Linka's father, kind, unimaginative Charlie, looks to socialist politics to provide the sense of elevated purpose he experienced as an Army officer in post-war Berlin. Emma, her mother, jiving on her own in the living room, "half-crazed but full of life", teeters on the edge of mental breakdown.

Bored with wifehood, motherhood, domesticity, she is a woman ripe for liberation. But where can she find it? Can Henryk, the melancholy Polish refugee down the road, provide the answer?

Lesley Chamberlain deftly juxtaposes the ordinary with the dangerous, the humdrum with the tragic. Even this sunny corner of suburban England, she shows, is perched precariously on the fault lines of the post-war world. The Macmillan era ideal of central heating, picture windows and beans-on-toast for tea is a fragile vessel for the savage passions of unstable, deracinated people.

Emma, her emotional harmony forever shaken by the horror of her experiences as an evacuee, is just as much a casualty of war as the exiled Henryk.

Chamberlain is an expert on the rules of engagement between children.
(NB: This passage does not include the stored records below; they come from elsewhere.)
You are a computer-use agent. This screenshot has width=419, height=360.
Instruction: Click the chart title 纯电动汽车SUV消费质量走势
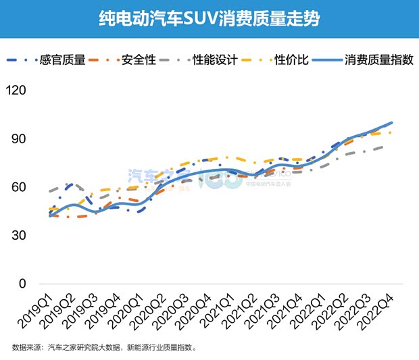coord(209,18)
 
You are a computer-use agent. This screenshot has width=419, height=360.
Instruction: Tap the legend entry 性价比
coord(291,60)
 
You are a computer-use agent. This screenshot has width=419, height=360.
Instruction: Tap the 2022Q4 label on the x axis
coord(380,311)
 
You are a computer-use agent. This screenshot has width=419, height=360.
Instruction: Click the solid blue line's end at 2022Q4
coord(392,123)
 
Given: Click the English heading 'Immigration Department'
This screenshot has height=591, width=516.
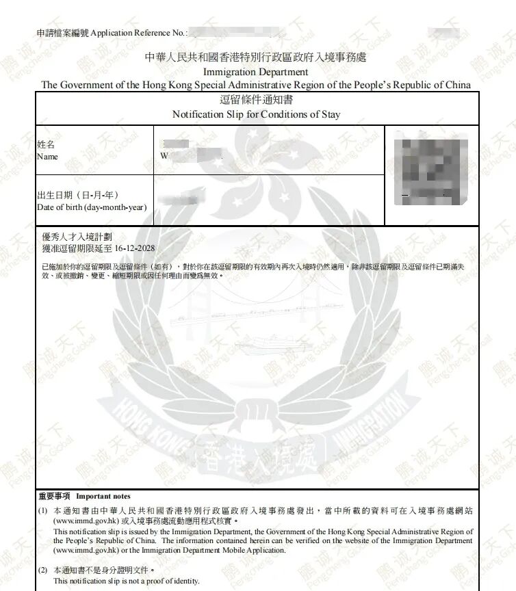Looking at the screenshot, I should (x=256, y=72).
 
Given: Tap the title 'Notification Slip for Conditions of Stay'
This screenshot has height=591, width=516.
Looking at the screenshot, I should (x=256, y=114).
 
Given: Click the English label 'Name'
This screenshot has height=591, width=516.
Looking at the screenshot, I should (x=47, y=157).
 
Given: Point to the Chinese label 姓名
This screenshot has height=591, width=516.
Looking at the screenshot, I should (x=45, y=145).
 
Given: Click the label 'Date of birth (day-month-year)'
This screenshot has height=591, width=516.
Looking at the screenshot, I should (x=92, y=207).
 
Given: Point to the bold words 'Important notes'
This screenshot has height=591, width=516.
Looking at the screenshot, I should (x=103, y=496).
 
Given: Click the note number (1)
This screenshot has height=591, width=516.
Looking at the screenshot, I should (x=42, y=510).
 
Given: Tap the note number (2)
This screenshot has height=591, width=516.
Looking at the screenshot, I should (x=42, y=570).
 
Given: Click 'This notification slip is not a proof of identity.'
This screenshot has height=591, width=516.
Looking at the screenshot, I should (x=127, y=581).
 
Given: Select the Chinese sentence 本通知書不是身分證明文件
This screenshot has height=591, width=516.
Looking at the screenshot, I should (x=103, y=570).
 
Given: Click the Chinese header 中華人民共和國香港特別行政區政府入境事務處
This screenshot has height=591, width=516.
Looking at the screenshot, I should (x=256, y=57).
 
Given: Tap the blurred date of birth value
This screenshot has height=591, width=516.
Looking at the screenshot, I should (x=182, y=199).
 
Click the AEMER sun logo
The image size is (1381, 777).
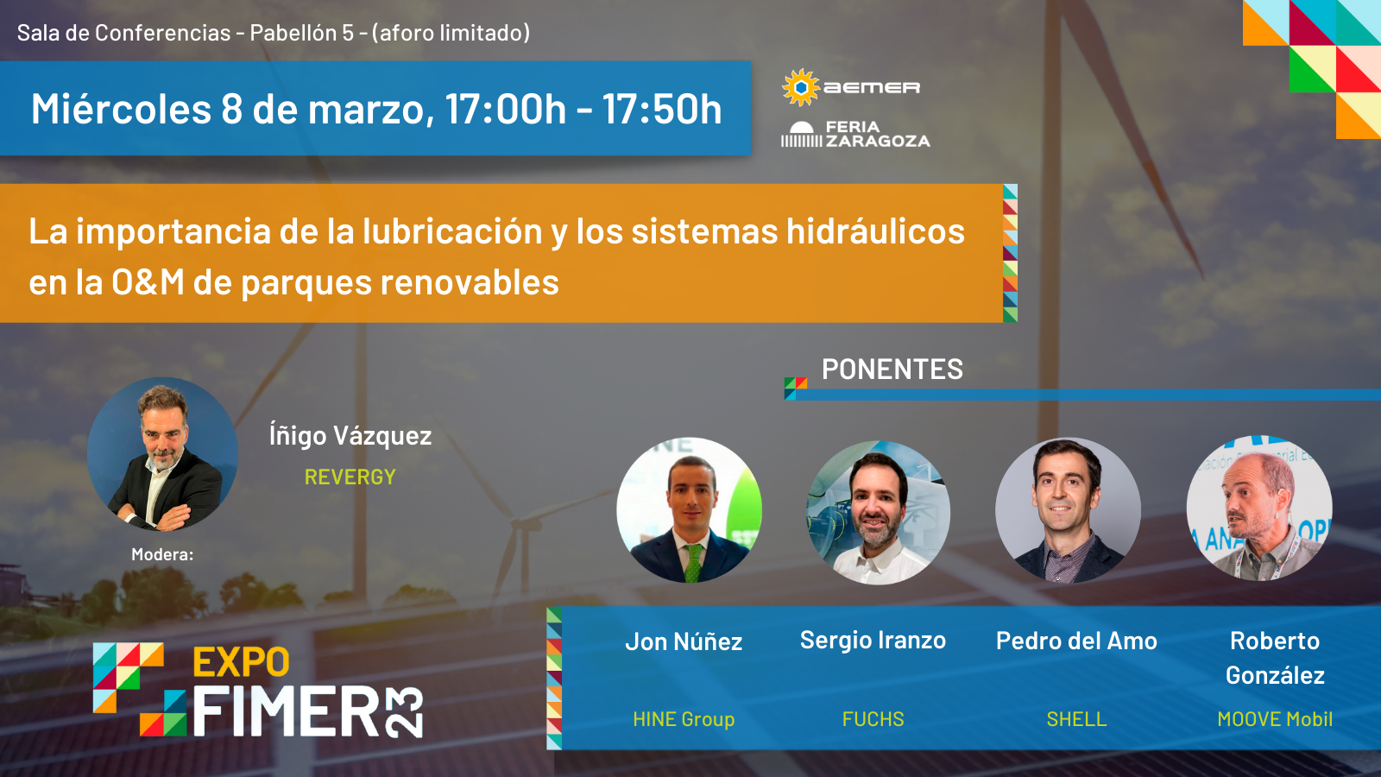[801, 87]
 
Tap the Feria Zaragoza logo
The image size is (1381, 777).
[854, 135]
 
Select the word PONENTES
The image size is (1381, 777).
[892, 370]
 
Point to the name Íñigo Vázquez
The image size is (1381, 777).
[350, 436]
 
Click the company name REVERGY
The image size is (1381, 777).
[350, 477]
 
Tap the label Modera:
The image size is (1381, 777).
[162, 555]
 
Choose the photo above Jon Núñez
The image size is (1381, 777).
[689, 509]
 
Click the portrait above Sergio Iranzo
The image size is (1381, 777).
[878, 512]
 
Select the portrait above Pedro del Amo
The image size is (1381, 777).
[1068, 509]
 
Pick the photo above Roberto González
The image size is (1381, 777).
[1258, 509]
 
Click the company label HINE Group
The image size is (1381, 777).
[684, 719]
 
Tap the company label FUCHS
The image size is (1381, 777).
[873, 719]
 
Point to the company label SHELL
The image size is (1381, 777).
[1076, 719]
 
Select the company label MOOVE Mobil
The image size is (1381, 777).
[1275, 719]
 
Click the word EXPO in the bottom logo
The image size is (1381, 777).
[241, 663]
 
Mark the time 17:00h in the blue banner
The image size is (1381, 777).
[505, 110]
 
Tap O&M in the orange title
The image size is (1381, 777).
[148, 282]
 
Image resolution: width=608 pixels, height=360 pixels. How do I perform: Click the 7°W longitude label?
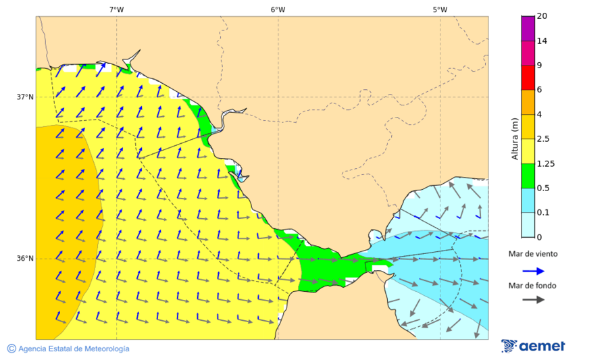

The lines between bully and victim, friend and foe, are constantly redrawn according to subtle rules which no adult could hope to understand, with the possible exception of Miss Rogers, the bespectacled, flat-shoed headmistress who reads funeral rites over the corpse of a woodpecker ("What a magnificent specimen we have to inter today!") and appreciates Linka's specialness.

The novel is full of believable characters, created in a few swift sentences. Aunt Frieda the free-spirited artist; the know-all neighbour with her insufferable quiz questions; Linka's admirer, Alan, who woos her with a dead slow-worm - all these spring effortlessly to life.

Dialogue is often stilted and peculiar, but this only enhances the atmosphere of dislocation, of blocked communication.

In Girl In A Garden, the truce between nature and civilisation is written in the sand.